The appellant has also argued that his honest belief in the circumstances was relevant, and ought to have been put before the jury as part of the defence of self


defence. However, this was not a situation which could in any sense have been described as one of self defence. Indeed the Judge in his summing-up records that defence counsel did not rely on it and so the Judge was also correct to direct the jury that self defence was not relevant.

The appellant’s second ground of appeal is that the trial Judge was prejudiced against the appellant and that this prejudice was obvious to the jury and improperly influenced their decision to convict. He bases this allegation upon the fact that during the trial preceding the appellant’s the Judge called a mediation conference after which the defendant pleaded guilty whereupon he was discharged without conviction. The trial Judge who presided over that trial was the same Judge as in the appellant’s trial and three of the jurors also sat on both cases. This argument is without substance. It is hardly surprising that the Judge did not call a mediation conference in the circumstances of the appellant’s trial where the appellant contested the charge and argued that the complainant had consented to being kicked and beaten.

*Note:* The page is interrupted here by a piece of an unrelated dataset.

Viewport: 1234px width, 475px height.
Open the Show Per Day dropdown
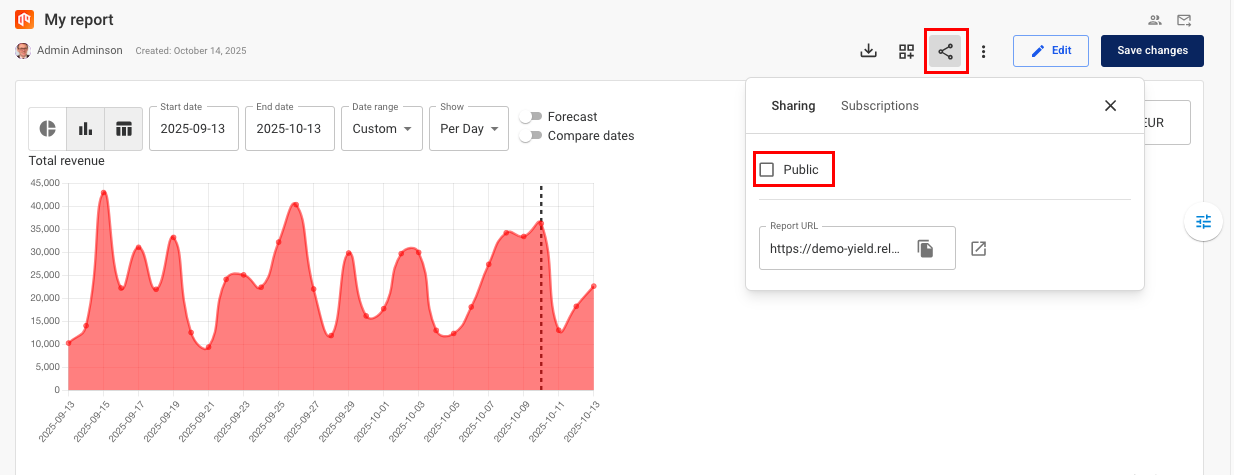[469, 129]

The appellant also argues under this ground that the Judge was incorrect to direct the jury to consider the manner in which he gave evidence as well as the evidence which he had given. The appellant had been swivelling in his chair whilst giving his evidence and argues that it was improperly prejudicial for the Judge to direct the jury on this aspect of the trial. This argument is again without substance. The Judge’s direction was legally correct and entirely justified in the circumstances.

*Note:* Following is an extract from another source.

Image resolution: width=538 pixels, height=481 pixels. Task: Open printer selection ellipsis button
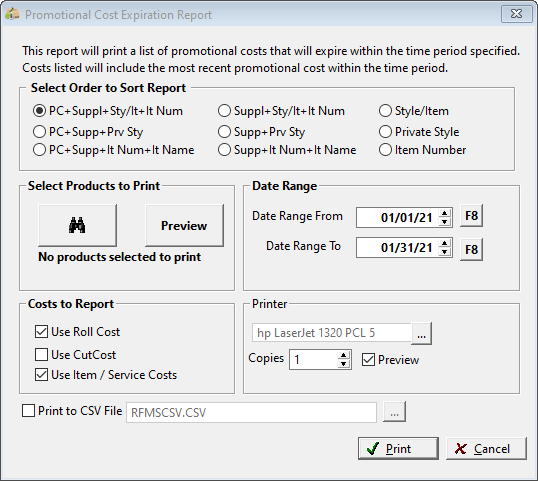421,333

The appellant’s third ground of appeal against conviction is that the trial Judge misdirected the jury on the onus of proof in respect of his defence of consent. In particular, he argues that the consent suggestion could have justified an acquittal if it caused the jury to harbour a reasonable doubt about the prosecution case even although the jury remained unsure about the accuracy of the appellant’s version of events. The Judge directed the jury that it could only consider consent in this case if it believed the appellant’s version of events and rejected the evidence of the


prosecution witnesses. In the circumstances of this case that was an entirely proper direction. The onus on the Crown to disprove consent only arises if there is evidence from which consent can reasonably be inferred. In this particular case the only way in which there could possibly have been evidential support for an argument of consent would have been if the jury had wholly believed the appellant’s version of events (and even then he did not claim belief in consent). In any event, the factual implausibility of the appellant’s evidence indicates that no miscarriage of justice could have arisen from the directions given.

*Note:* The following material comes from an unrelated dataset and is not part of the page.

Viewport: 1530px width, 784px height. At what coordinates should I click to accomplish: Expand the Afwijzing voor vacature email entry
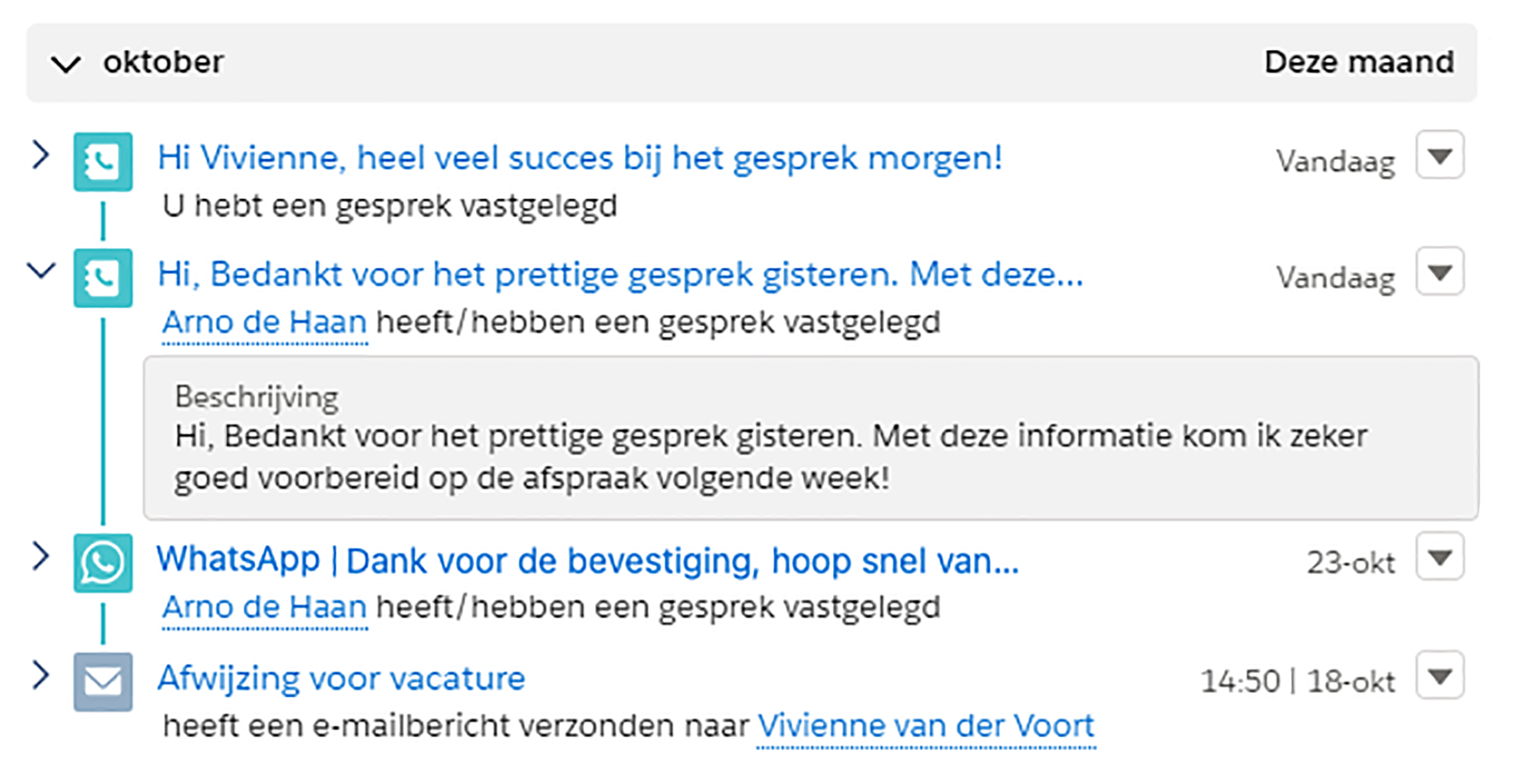(41, 675)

The appeal against conviction being totally without merit, it is dismissed.

The appellant also appeals against his sentence on the grounds that it was manifestly excessive. The appellant believes that he ought to have been discharged without conviction as was the defendant in the trial immediately preceding his own.

Sentencing, and particularly the decision to discharge without conviction, is a matter dependant upon the particular facts of each individual case. In the circumstances of this case it would not have been appropriate to have discharged without conviction and the sentencing Judge did not err in refusing to so do. The fact that a discharge without conviction was considered appropriate in the case heard immediately before the appellant’s is totally irrelevant to that determination. The sentences of three months periodic detention and six months supervision which were imposed were entirely appropriate in the circumstances of this case and we see no reason to interfere with the Judge’s proper exercise of discretion.

The appeal against sentence is therefore also dismissed.